▶ [Work item] Every entry below should be printed exactly.

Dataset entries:

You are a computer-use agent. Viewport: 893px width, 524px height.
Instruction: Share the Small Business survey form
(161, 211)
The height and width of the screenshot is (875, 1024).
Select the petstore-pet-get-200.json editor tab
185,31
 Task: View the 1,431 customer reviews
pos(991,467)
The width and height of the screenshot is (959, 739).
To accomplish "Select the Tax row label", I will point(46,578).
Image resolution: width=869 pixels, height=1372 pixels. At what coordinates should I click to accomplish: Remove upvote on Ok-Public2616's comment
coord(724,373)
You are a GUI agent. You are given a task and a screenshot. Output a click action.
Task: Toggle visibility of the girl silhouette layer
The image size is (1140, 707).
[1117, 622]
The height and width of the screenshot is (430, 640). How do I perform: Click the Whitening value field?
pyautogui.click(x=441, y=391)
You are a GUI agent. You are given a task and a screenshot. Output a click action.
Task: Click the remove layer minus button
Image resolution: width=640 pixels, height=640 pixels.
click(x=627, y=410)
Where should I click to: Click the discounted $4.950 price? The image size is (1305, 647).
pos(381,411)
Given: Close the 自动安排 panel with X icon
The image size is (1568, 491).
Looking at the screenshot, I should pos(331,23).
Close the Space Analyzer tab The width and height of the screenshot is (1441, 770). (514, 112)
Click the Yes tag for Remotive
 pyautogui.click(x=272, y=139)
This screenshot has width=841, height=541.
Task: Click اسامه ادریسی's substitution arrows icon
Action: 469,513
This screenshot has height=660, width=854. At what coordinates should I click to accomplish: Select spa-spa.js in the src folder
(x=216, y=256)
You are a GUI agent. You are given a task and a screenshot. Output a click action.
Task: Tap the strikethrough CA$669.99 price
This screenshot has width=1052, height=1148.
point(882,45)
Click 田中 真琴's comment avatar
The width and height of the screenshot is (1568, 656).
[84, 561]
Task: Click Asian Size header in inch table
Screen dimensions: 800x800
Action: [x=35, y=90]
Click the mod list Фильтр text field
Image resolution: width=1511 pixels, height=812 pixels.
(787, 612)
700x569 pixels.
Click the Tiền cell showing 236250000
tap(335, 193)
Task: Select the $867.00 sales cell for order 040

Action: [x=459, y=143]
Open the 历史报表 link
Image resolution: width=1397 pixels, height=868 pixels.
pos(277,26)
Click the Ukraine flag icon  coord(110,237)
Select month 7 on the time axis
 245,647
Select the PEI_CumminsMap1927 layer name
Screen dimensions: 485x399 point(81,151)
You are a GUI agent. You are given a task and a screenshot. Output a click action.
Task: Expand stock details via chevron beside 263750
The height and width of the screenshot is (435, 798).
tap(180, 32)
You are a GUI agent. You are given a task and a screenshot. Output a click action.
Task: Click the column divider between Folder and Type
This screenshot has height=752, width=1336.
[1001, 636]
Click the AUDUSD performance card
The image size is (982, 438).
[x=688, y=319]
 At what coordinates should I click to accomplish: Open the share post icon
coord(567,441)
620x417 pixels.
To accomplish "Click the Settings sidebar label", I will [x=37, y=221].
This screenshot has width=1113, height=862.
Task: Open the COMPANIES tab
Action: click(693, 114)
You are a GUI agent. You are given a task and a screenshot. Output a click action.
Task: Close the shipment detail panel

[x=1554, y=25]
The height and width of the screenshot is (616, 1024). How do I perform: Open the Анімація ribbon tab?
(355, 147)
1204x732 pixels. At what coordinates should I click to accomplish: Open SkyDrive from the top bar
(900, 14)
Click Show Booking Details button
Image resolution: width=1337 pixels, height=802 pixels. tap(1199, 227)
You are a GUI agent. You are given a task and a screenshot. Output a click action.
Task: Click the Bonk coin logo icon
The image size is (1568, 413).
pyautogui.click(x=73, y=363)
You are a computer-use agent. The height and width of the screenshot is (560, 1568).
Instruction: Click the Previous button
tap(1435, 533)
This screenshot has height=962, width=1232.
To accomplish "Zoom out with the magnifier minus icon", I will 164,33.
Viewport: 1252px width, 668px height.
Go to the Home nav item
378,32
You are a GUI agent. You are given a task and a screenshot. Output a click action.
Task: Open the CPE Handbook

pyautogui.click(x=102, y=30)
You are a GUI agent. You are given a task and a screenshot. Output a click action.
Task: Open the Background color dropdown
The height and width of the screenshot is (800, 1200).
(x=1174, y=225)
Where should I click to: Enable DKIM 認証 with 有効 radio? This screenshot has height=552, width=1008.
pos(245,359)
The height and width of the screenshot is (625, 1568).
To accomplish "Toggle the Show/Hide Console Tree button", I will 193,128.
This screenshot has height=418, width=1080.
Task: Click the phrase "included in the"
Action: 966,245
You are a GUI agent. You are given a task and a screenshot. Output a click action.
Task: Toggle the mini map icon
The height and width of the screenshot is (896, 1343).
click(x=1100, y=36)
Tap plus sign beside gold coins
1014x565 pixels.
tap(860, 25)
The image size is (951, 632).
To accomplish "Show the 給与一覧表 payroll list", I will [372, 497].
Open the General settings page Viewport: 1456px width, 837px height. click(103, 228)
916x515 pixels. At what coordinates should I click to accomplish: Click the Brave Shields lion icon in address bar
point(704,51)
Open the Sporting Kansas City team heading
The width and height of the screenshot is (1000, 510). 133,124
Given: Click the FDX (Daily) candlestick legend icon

▶ [Expected answer]
You are a computer-use agent. Viewport: 893px width, 524px height.
Instruction: Share the Small Business survey form
(161, 211)
The height and width of the screenshot is (875, 1024).
Select the petstore-pet-get-200.json editor tab
185,31
 Task: View the 1,431 customer reviews
pos(991,467)
The width and height of the screenshot is (959, 739).
To accomplish "Select the Tax row label", I will point(46,578).
Image resolution: width=869 pixels, height=1372 pixels. At what coordinates should I click to accomplish: Remove upvote on Ok-Public2616's comment
coord(724,373)
You are a GUI agent. You are given a task and a screenshot. Output a click action.
Task: Toggle visibility of the girl silhouette layer
The image size is (1140, 707).
[1117, 622]
The height and width of the screenshot is (430, 640). How do I perform: Click the Whitening value field?
pyautogui.click(x=441, y=391)
You are a GUI agent. You are given a task and a screenshot. Output a click action.
Task: Click the remove layer minus button
Image resolution: width=640 pixels, height=640 pixels.
click(x=627, y=410)
Where should I click to: Click the discounted $4.950 price? The image size is (1305, 647).
pos(381,411)
Given: Close the 自动安排 panel with X icon
The image size is (1568, 491).
Looking at the screenshot, I should pos(331,23).
Close the Space Analyzer tab The width and height of the screenshot is (1441, 770). (514, 112)
Click the Yes tag for Remotive
 pyautogui.click(x=272, y=139)
This screenshot has width=841, height=541.
Task: Click اسامه ادریسی's substitution arrows icon
Action: 469,513
This screenshot has height=660, width=854. At what coordinates should I click to accomplish: Select spa-spa.js in the src folder
(x=216, y=256)
You are a GUI agent. You are given a task and a screenshot. Output a click action.
Task: Tap the strikethrough CA$669.99 price
This screenshot has width=1052, height=1148.
point(882,45)
Click 田中 真琴's comment avatar
The width and height of the screenshot is (1568, 656).
[84, 561]
Task: Click Asian Size header in inch table
Screen dimensions: 800x800
Action: [x=35, y=90]
Click the mod list Фильтр text field
Image resolution: width=1511 pixels, height=812 pixels.
(787, 612)
700x569 pixels.
Click the Tiền cell showing 236250000
tap(335, 193)
Task: Select the $867.00 sales cell for order 040

Action: [x=459, y=143]
Open the 历史报表 link
Image resolution: width=1397 pixels, height=868 pixels.
pos(277,26)
Click the Ukraine flag icon  coord(110,237)
Select month 7 on the time axis
 245,647
Select the PEI_CumminsMap1927 layer name
Screen dimensions: 485x399 point(81,151)
You are a GUI agent. You are given a task and a screenshot. Output a click action.
Task: Expand stock details via chevron beside 263750
The height and width of the screenshot is (435, 798).
tap(180, 32)
You are a GUI agent. You are given a task and a screenshot. Output a click action.
Task: Click the column divider between Folder and Type
This screenshot has height=752, width=1336.
[1001, 636]
Click the AUDUSD performance card
The image size is (982, 438).
[x=688, y=319]
 At what coordinates should I click to accomplish: Open the share post icon
coord(567,441)
620x417 pixels.
To accomplish "Click the Settings sidebar label", I will [x=37, y=221].
This screenshot has width=1113, height=862.
Task: Open the COMPANIES tab
Action: click(693, 114)
You are a GUI agent. You are given a task and a screenshot. Output a click action.
Task: Close the shipment detail panel

[x=1554, y=25]
The height and width of the screenshot is (616, 1024). How do I perform: Open the Анімація ribbon tab?
(355, 147)
1204x732 pixels. At what coordinates should I click to accomplish: Open SkyDrive from the top bar
(900, 14)
Click Show Booking Details button
Image resolution: width=1337 pixels, height=802 pixels. tap(1199, 227)
You are a GUI agent. You are given a task and a screenshot. Output a click action.
Task: Click the Bonk coin logo icon
The image size is (1568, 413).
pyautogui.click(x=73, y=363)
You are a computer-use agent. The height and width of the screenshot is (560, 1568).
Instruction: Click the Previous button
tap(1435, 533)
This screenshot has height=962, width=1232.
To accomplish "Zoom out with the magnifier minus icon", I will 164,33.
Viewport: 1252px width, 668px height.
Go to the Home nav item
378,32
You are a GUI agent. You are given a task and a screenshot. Output a click action.
Task: Open the CPE Handbook

pyautogui.click(x=102, y=30)
You are a GUI agent. You are given a task and a screenshot. Output a click action.
Task: Open the Background color dropdown
The height and width of the screenshot is (800, 1200).
(x=1174, y=225)
Where should I click to: Enable DKIM 認証 with 有効 radio? This screenshot has height=552, width=1008.
pos(245,359)
The height and width of the screenshot is (625, 1568).
To accomplish "Toggle the Show/Hide Console Tree button", I will 193,128.
This screenshot has height=418, width=1080.
Task: Click the phrase "included in the"
Action: 966,245
You are a GUI agent. You are given a task and a screenshot. Output a click action.
Task: Toggle the mini map icon
The height and width of the screenshot is (896, 1343).
click(x=1100, y=36)
Tap plus sign beside gold coins
1014x565 pixels.
tap(860, 25)
The image size is (951, 632).
To accomplish "Show the 給与一覧表 payroll list", I will [372, 497].
Open the General settings page Viewport: 1456px width, 837px height. click(103, 228)
916x515 pixels. At what coordinates should I click to accomplish: Click the Brave Shields lion icon in address bar
point(704,51)
Open the Sporting Kansas City team heading
The width and height of the screenshot is (1000, 510). 133,124
Given: Click the FDX (Daily) candlestick legend icon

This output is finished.